** START GIVEN RECORDS **

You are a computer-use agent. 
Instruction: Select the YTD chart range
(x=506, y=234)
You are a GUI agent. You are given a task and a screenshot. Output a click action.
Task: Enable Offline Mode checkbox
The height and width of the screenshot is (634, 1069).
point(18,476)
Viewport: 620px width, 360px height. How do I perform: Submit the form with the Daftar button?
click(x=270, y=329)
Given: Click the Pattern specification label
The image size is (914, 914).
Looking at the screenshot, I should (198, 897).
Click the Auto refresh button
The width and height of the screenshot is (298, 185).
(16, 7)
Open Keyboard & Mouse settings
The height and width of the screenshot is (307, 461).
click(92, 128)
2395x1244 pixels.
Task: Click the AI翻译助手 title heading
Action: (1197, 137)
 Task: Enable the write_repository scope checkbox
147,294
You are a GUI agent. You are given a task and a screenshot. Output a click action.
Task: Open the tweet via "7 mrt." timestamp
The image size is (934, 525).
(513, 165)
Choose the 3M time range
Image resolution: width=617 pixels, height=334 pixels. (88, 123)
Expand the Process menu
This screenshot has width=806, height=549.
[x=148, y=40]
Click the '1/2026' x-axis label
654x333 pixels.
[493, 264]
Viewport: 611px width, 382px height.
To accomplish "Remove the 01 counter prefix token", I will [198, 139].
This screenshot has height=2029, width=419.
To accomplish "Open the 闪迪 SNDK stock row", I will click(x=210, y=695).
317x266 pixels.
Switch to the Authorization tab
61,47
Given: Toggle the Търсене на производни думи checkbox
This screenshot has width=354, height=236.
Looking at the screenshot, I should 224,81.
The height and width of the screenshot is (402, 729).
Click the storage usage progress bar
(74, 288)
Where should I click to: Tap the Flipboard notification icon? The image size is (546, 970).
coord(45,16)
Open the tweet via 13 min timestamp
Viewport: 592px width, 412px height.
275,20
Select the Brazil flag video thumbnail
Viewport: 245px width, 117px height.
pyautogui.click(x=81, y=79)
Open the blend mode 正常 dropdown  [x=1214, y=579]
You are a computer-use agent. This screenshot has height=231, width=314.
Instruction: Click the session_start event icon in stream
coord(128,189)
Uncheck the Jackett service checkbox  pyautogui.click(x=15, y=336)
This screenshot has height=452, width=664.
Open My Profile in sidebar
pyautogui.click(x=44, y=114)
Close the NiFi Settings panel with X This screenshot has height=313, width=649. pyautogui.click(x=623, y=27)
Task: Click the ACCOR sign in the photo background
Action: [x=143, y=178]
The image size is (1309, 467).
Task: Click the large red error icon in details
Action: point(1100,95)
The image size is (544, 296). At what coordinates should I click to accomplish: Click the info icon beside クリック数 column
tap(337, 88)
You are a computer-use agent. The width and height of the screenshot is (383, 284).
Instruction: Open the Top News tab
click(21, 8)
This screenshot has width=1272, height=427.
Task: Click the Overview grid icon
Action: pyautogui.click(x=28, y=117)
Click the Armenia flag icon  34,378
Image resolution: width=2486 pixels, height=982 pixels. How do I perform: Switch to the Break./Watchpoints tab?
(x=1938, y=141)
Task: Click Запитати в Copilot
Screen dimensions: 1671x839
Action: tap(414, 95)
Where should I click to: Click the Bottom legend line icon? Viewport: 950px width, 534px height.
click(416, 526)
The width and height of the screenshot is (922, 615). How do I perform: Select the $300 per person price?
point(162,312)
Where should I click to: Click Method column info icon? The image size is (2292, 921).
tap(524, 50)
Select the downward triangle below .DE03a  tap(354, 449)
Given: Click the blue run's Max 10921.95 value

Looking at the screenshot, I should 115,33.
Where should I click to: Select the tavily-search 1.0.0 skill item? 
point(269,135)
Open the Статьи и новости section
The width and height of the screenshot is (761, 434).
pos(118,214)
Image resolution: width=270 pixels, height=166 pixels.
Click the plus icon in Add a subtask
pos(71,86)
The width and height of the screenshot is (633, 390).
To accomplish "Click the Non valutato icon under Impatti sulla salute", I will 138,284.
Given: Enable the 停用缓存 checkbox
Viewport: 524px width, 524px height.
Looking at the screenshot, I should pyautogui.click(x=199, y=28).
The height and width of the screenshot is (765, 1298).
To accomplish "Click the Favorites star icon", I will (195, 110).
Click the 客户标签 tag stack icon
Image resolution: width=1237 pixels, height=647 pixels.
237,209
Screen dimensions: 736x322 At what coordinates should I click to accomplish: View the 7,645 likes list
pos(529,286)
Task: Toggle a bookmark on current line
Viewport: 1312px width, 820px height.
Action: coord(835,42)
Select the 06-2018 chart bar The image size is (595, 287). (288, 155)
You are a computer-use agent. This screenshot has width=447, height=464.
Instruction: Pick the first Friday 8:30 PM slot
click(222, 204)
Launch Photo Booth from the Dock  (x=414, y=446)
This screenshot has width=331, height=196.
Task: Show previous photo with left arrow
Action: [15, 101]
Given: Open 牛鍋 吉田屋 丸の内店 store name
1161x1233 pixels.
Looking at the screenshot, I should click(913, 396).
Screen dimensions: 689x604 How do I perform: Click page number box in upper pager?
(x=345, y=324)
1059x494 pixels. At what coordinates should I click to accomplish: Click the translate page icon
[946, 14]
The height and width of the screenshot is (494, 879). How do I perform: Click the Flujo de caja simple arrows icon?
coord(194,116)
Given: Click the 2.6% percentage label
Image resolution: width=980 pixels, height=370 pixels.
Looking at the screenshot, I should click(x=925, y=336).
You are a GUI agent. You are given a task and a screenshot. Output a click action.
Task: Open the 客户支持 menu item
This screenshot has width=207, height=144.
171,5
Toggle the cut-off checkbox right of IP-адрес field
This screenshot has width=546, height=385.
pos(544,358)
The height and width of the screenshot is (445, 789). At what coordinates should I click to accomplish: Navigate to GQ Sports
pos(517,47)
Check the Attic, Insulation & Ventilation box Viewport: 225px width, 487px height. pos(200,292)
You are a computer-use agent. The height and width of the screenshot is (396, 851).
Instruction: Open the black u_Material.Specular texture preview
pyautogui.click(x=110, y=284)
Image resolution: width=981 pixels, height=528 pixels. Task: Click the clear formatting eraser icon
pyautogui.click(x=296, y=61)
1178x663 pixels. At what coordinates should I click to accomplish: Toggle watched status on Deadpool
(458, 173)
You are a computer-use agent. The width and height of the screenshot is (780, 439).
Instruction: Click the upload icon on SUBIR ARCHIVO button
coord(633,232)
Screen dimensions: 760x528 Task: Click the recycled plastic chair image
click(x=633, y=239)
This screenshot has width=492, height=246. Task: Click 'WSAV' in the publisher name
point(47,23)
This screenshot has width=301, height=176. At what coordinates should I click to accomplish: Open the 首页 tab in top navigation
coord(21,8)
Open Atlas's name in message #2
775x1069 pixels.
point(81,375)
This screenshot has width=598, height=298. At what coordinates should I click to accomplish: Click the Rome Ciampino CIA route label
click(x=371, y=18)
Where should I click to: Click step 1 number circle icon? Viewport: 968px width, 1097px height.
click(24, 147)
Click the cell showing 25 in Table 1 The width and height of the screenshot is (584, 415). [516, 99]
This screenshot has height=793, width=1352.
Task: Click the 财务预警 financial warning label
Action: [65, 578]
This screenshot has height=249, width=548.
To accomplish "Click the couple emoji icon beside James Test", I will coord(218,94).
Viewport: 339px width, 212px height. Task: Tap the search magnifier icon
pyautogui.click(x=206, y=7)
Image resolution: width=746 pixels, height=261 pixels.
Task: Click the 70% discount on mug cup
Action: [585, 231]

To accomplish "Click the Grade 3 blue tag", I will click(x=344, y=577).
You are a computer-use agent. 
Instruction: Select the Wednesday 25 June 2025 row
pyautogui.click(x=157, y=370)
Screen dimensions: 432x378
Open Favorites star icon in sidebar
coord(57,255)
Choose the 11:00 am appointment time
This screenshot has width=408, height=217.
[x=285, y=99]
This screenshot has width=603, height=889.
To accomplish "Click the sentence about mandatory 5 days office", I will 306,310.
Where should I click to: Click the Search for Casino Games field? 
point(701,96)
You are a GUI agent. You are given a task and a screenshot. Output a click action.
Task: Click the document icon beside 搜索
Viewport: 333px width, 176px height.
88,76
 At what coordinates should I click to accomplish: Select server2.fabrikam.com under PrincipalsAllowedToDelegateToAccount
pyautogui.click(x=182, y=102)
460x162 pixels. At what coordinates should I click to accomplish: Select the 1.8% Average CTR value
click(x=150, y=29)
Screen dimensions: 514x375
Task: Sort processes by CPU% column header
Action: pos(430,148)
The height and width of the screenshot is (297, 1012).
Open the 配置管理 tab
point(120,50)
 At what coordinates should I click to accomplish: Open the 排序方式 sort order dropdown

** END GIVEN RECORDS **

**EXERCISE AIM**
Please copy the listing from its first line up to and including the line with "click(x=270, y=329)", keeping the requests unchanged and shifting every coordinate in the answers by -127.

**THE RESULT**
You are a computer-use agent. 
Instruction: Select the YTD chart range
(x=379, y=107)
You are a GUI agent. You are given a task and a screenshot. Output a click action.
Task: Enable Offline Mode checkbox
The height and width of the screenshot is (634, 1069).
point(-109,349)
Viewport: 620px width, 360px height. How do I perform: Submit the form with the Daftar button?
click(x=143, y=202)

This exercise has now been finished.